■ Work request:
From the first line to the last, return the data exactly as it stands.

# # # #

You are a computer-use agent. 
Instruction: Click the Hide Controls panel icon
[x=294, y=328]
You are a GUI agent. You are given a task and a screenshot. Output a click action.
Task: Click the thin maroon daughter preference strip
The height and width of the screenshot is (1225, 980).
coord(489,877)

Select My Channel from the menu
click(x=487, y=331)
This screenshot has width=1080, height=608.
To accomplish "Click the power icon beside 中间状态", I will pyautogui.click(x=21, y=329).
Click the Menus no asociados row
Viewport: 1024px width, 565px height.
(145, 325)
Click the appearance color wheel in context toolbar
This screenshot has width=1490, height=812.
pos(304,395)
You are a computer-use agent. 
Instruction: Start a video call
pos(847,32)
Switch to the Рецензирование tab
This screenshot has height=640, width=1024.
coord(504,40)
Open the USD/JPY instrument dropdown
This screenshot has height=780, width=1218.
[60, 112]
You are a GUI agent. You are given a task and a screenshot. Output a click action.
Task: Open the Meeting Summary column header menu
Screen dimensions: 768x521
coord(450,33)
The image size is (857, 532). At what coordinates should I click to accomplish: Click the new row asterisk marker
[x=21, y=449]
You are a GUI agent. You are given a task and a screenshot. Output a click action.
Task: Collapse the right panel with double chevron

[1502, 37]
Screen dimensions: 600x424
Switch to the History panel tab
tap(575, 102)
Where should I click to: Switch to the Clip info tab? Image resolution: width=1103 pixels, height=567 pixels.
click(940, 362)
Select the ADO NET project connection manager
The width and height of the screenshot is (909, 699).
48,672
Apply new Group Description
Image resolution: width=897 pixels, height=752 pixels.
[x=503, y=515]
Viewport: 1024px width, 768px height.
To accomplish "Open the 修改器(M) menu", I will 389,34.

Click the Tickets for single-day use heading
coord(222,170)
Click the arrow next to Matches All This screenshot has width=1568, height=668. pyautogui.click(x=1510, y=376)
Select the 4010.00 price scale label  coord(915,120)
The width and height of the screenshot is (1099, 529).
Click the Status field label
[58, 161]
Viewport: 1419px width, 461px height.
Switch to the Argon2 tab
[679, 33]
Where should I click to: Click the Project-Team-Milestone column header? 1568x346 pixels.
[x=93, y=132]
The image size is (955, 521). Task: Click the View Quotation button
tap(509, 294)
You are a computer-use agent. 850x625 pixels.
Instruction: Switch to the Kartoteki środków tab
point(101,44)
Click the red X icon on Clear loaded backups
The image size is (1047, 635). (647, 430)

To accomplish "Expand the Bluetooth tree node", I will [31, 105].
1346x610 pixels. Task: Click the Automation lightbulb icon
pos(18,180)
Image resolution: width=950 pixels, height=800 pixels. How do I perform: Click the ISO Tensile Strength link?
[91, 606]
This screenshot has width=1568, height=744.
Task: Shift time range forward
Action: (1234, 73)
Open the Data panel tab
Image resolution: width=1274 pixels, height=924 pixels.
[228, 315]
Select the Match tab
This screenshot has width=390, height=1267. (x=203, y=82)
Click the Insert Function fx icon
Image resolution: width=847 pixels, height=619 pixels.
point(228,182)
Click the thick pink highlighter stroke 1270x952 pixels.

# # # #

■ Output of the task:
You are a computer-use agent. 
Instruction: Click the Hide Controls panel icon
[x=294, y=328]
You are a GUI agent. You are given a task and a screenshot. Output a click action.
Task: Click the thin maroon daughter preference strip
The height and width of the screenshot is (1225, 980).
coord(489,877)

Select My Channel from the menu
click(x=487, y=331)
This screenshot has width=1080, height=608.
To accomplish "Click the power icon beside 中间状态", I will pyautogui.click(x=21, y=329).
Click the Menus no asociados row
Viewport: 1024px width, 565px height.
(145, 325)
Click the appearance color wheel in context toolbar
This screenshot has width=1490, height=812.
pos(304,395)
You are a computer-use agent. 
Instruction: Start a video call
pos(847,32)
Switch to the Рецензирование tab
This screenshot has height=640, width=1024.
coord(504,40)
Open the USD/JPY instrument dropdown
This screenshot has height=780, width=1218.
[60, 112]
You are a GUI agent. You are given a task and a screenshot. Output a click action.
Task: Open the Meeting Summary column header menu
Screen dimensions: 768x521
coord(450,33)
The image size is (857, 532). At what coordinates should I click to accomplish: Click the new row asterisk marker
[x=21, y=449]
You are a GUI agent. You are given a task and a screenshot. Output a click action.
Task: Collapse the right panel with double chevron

[1502, 37]
Screen dimensions: 600x424
Switch to the History panel tab
tap(575, 102)
Where should I click to: Switch to the Clip info tab? Image resolution: width=1103 pixels, height=567 pixels.
click(940, 362)
Select the ADO NET project connection manager
The width and height of the screenshot is (909, 699).
48,672
Apply new Group Description
Image resolution: width=897 pixels, height=752 pixels.
[x=503, y=515]
Viewport: 1024px width, 768px height.
To accomplish "Open the 修改器(M) menu", I will 389,34.

Click the Tickets for single-day use heading
coord(222,170)
Click the arrow next to Matches All This screenshot has width=1568, height=668. pyautogui.click(x=1510, y=376)
Select the 4010.00 price scale label  coord(915,120)
The width and height of the screenshot is (1099, 529).
Click the Status field label
[58, 161]
Viewport: 1419px width, 461px height.
Switch to the Argon2 tab
[679, 33]
Where should I click to: Click the Project-Team-Milestone column header? 1568x346 pixels.
[x=93, y=132]
The image size is (955, 521). Task: Click the View Quotation button
tap(509, 294)
You are a computer-use agent. 850x625 pixels.
Instruction: Switch to the Kartoteki środków tab
point(101,44)
Click the red X icon on Clear loaded backups
The image size is (1047, 635). (647, 430)

To accomplish "Expand the Bluetooth tree node", I will [31, 105].
1346x610 pixels. Task: Click the Automation lightbulb icon
pos(18,180)
Image resolution: width=950 pixels, height=800 pixels. How do I perform: Click the ISO Tensile Strength link?
[91, 606]
This screenshot has width=1568, height=744.
Task: Shift time range forward
Action: (1234, 73)
Open the Data panel tab
Image resolution: width=1274 pixels, height=924 pixels.
[228, 315]
Select the Match tab
This screenshot has width=390, height=1267. (x=203, y=82)
Click the Insert Function fx icon
Image resolution: width=847 pixels, height=619 pixels.
point(228,182)
Click the thick pink highlighter stroke 1270x952 pixels.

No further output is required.